*AIM OF THE EXERCISE*. Carry on the forum thread about quonset hut sheds below from the point where it stops.

*SELECTED EXCERPT*.
# quonset hut shed



## bluefarmer (Oct 10, 2010)

are qounset sheds good or bad whats y'all's opinion


----------



## gradyjohn (Jul 17, 2012)

For What?


----------



## Nitram (Apr 2, 2011)

How big ? And where. location in your profile please it really does help with answers.


----------



## bluefarmer (Oct 10, 2010)

Hay,equipment ect maybe frame up and insulate part of it for shop
I am located north central Arkansas
I thought my profile specified that(sorry)


----------



## Nitram (Apr 2, 2011)

It may need to be updated? If its tall enough sounds like a winner there are some bigones around here with the ends doored with sliders. If its not tall enough set it on stem walls. Martin


----------



## slowzuki (Mar 8, 2011)

In snow country can't economically set on stem walls, they try to spread. Humidity can be a problem inside sometimes too. They make some with straight walls the first 10 ft so they are a bit more useful.


----------



## Vol (Jul 5, 2009)

*ENTRIES*.
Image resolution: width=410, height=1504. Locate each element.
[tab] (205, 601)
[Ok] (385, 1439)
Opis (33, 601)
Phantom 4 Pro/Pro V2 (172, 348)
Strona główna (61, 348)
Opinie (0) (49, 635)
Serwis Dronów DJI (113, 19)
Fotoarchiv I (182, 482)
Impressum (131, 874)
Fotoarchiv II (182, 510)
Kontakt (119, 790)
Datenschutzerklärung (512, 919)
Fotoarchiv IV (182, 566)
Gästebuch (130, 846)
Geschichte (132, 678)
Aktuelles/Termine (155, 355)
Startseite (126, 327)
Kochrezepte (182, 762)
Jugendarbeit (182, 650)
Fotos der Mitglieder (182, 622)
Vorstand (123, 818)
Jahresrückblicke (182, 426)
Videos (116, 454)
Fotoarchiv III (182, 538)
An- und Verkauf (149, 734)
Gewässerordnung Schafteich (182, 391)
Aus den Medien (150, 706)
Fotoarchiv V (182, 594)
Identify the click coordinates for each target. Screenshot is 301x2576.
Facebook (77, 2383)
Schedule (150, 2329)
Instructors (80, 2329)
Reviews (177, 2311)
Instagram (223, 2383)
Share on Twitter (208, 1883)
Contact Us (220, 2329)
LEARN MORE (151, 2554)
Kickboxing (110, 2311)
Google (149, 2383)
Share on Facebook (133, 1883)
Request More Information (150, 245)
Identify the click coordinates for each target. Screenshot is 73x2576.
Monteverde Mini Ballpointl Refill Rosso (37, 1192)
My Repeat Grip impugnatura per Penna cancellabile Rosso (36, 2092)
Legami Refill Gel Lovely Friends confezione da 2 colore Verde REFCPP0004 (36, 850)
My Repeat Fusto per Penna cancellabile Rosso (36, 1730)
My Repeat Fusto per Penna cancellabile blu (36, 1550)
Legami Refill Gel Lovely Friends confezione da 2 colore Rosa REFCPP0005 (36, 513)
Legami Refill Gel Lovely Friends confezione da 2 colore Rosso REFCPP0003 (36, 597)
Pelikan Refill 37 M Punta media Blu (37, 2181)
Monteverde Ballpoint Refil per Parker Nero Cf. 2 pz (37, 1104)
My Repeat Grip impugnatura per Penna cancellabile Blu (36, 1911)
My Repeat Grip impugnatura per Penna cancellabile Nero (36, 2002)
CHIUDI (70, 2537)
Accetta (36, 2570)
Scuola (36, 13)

*WRITTEN RESPONSE*.
bluefarmer said:


> Hay,equipment ect maybe frame up and insulate part of it for shop
> I am located north central Arkansas
> I thought my profile specified that(sorry)


Bluefarmer, you can edit your profile and add your state location or general area or specific area...all are acceptable. Once you edit your profile it will show up in your post profile. Thanks.

Regards, Mike


----------



## barnrope (Mar 22, 2010)

I don't like those half culverts.


----------



## gradyjohn (Jul 17, 2012)

barnrope said:


> I don't like those half culverts.


Its hard to hang stuff on the walls. Not really my style.


----------



## bluefarmer (Oct 10, 2010)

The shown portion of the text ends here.